At the same time, the euro has benefitted from a reduction in political and fiscal risks in France over the past week. The yield spread between 10-year French and German government bonds has narrowed sharply to the lowest level since June 2024 when President Macron dissolved parliament following the European parliamentary elections. Investor confidence in French government bonds has been boosted after the French the budget for this year was pushed through parliament. Prime Minister Sebastien Lecornu invoked Article 49.3 of the French Constitution to push through the 2026 budget without a parliamentary vote. It allowed the government to adopt the legislation without a vote. The decision prompted both the hard-left (LFI) and the far-right (National Rally) to both file no-confidence motions but Prime Minister Lecornu was able to survive both votes thanks mainly to the Socialists refusing to back censure, after winning concessions in the budget. While the use of Article 49.3 to pass the budget again highlights how fragmented parliament is in France making it challenging to pass legislation, the good news is that it pushes political and fiscal risks further into the future. It fits with our view that French political risks are likely to become more important for euro performance in 2027 when the Presidential election is held.  

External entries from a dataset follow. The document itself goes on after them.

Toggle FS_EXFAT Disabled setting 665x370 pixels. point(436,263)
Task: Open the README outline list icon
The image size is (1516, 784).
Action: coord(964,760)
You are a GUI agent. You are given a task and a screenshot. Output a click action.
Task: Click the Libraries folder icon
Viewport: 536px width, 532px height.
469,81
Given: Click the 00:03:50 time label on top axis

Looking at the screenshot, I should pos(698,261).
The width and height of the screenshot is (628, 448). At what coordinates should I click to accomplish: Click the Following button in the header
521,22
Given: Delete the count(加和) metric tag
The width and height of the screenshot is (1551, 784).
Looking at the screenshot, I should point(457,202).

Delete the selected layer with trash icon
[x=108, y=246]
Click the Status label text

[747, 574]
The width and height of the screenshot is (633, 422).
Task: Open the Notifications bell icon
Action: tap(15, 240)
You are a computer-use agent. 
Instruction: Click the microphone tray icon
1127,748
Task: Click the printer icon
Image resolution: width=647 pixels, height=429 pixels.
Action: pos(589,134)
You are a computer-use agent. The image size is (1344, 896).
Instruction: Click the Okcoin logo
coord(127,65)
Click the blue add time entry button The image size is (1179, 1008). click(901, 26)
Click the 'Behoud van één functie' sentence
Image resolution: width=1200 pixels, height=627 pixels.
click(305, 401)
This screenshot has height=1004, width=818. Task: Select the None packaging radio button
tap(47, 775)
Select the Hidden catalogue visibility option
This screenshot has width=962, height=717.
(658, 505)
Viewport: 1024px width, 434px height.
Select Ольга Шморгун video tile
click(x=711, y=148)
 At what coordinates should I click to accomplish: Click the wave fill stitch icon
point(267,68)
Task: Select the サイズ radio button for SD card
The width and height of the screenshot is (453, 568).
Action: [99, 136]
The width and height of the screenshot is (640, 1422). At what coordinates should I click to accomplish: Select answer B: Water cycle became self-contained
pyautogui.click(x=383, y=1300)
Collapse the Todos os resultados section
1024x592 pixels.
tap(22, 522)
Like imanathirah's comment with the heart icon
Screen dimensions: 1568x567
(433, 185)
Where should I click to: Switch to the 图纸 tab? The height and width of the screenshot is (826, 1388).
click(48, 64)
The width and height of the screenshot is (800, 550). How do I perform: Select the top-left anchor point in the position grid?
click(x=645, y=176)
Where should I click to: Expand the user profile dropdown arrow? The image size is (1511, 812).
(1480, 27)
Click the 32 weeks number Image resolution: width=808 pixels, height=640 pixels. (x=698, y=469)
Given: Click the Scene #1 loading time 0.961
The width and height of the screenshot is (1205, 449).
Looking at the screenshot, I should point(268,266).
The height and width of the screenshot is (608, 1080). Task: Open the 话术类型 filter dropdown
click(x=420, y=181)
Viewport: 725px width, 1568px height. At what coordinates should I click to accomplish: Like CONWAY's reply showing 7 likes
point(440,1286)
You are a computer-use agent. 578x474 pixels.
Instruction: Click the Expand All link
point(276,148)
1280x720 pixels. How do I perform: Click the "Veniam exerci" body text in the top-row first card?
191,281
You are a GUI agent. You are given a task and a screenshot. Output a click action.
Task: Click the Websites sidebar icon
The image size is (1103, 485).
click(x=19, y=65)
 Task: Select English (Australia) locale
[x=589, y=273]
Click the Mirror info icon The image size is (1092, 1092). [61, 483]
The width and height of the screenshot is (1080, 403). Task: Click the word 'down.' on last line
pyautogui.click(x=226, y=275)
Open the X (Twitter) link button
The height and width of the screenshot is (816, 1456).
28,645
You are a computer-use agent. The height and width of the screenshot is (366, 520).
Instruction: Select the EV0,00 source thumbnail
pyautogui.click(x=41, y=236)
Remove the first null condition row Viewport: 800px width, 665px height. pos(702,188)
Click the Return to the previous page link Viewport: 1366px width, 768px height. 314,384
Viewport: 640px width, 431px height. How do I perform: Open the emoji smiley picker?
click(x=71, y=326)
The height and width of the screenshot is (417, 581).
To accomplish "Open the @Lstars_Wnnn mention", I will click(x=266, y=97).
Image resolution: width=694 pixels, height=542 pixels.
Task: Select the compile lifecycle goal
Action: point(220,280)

EUR/USD VS. SHORT-TERM YIELD SPREAD

Source: Bloomberg, Macrobond & MUFG GMR

   

JPY: Yen to re-weaken if no intervention follow through

The yen has started to give back some of its recent gains overnight. After hitting a low of 153.31 yesterday, USD/JPY has risen back up towards the 155.00-level. It still leaves the pair almost 5 big figures lower than the high from Friday before the abrupt sell-off triggered by intensified speculation over the risk of imminent intervention to support the yen. There haven no fresh verbal intervention warnings from Japanese officials overnight which have encouraged the partial reversal lower for the yen. Bloomberg reported yesterday that the latest current account data from the BoJ indicated that there was no clear sign that Japan intervened on Friday. There was only a relatively minor discrepancy between the BoJ’s current account data and forecasts from money brokers before last Friday making it difficult to conclude that authorities had intervened. However, market participants are likely to remain on high alert for intervention in the near-term after the clear stepped up warning from policymakers since the end of last week.     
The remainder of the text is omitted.